Tuesday, 17.11.2015, 11:30
Defining and calculating similarity between objects or images is one of the key topics in computer vision and computer graphics. After reviewing my early work on similarity for shape analysis, I will present my recent work, which focuses on the human EYE. The eye is the only organ in the body where one can non-invasively image blood vessels and nerve tissue. Thus, in addition to detecting eye-specific conditions, by looking into the eye we can diagnose systemic diseases, such as heart disease, stroke threats, diabetes, Alzheimer’s and multiple sclerosis. First, I will talk about prediction of eye fixations when watching RGBD video. Then, I will discuss the holy grail of the modern healthcare, disease prediction, in our case, prediction based on the photo of the eye.
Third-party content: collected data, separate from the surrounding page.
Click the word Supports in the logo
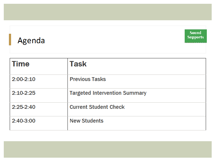216x162 pixels. coord(195,37)
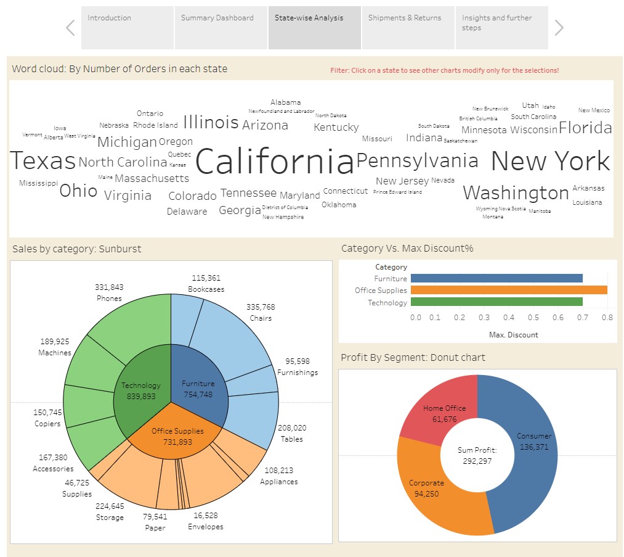
Task: Filter by New York in word cloud
Action: (x=550, y=162)
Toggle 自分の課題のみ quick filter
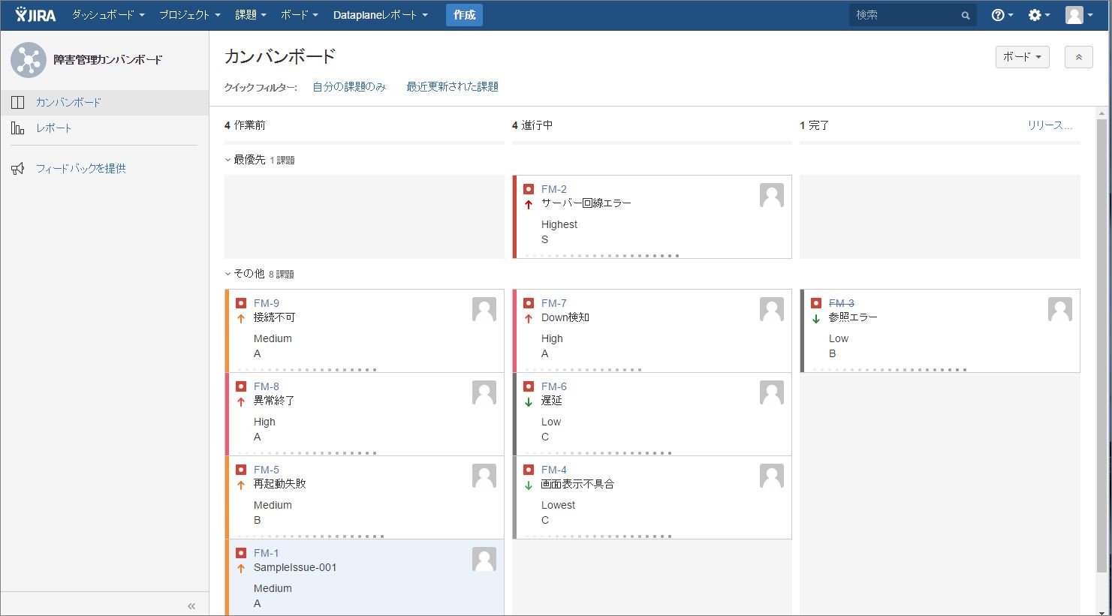The image size is (1112, 616). coord(349,87)
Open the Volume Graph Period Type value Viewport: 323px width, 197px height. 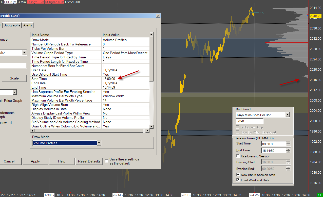[x=126, y=53]
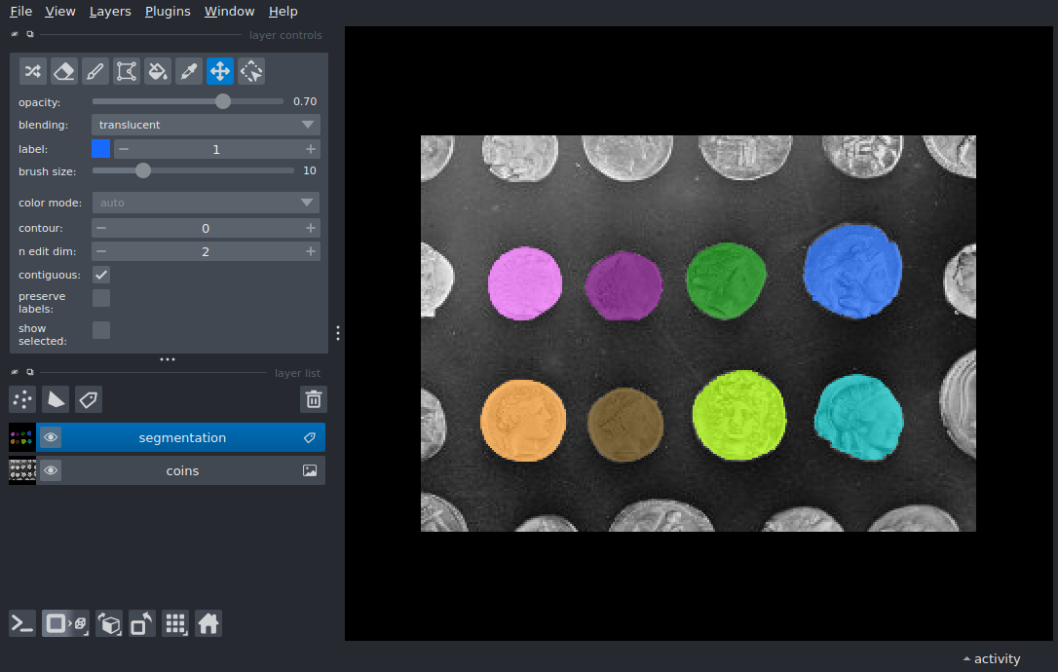Enable the preserve labels checkbox
Screen dimensions: 1058x672
(x=101, y=298)
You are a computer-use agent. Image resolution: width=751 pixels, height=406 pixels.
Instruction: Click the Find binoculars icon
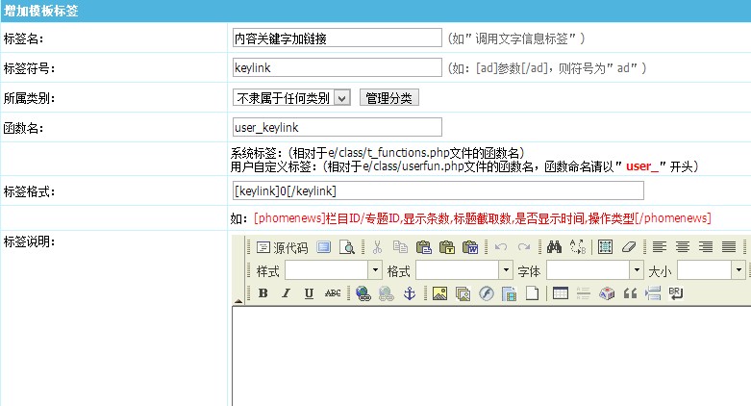pos(553,247)
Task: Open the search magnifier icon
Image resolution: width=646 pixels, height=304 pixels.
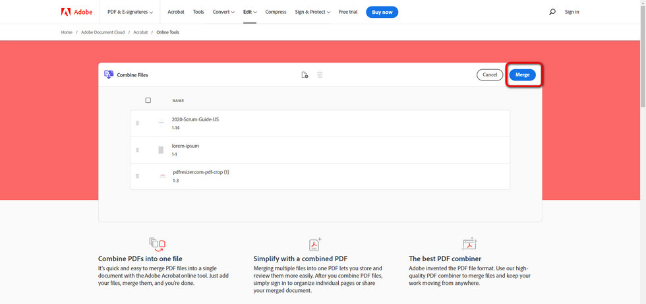Action: [552, 12]
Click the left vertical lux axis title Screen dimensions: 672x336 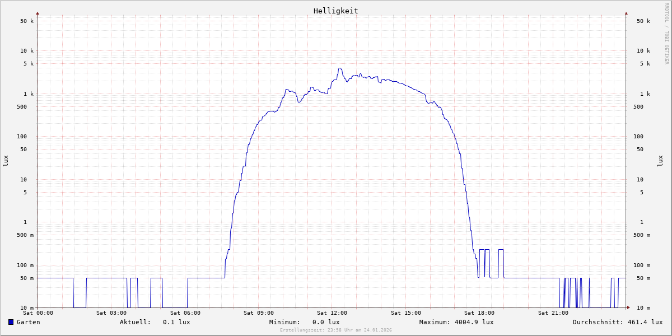(x=6, y=161)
I will show how similarity between eye images can assist computer vision and machine learning algorithms to perform early screening and even disease prediction.
George Leifman earned his three academic degrees (BSc, MSc, PhD) from the Faculty of Electrical Engineering at the Technion. His master thesis was co-supervised by Prof. Ayellet Tal and Prof. Ron Meir and his doctoral research was supervised by Prof. Ayellet Tal. Currently, George is a Post-Doctoral Fellow at the Media Lab, MIT.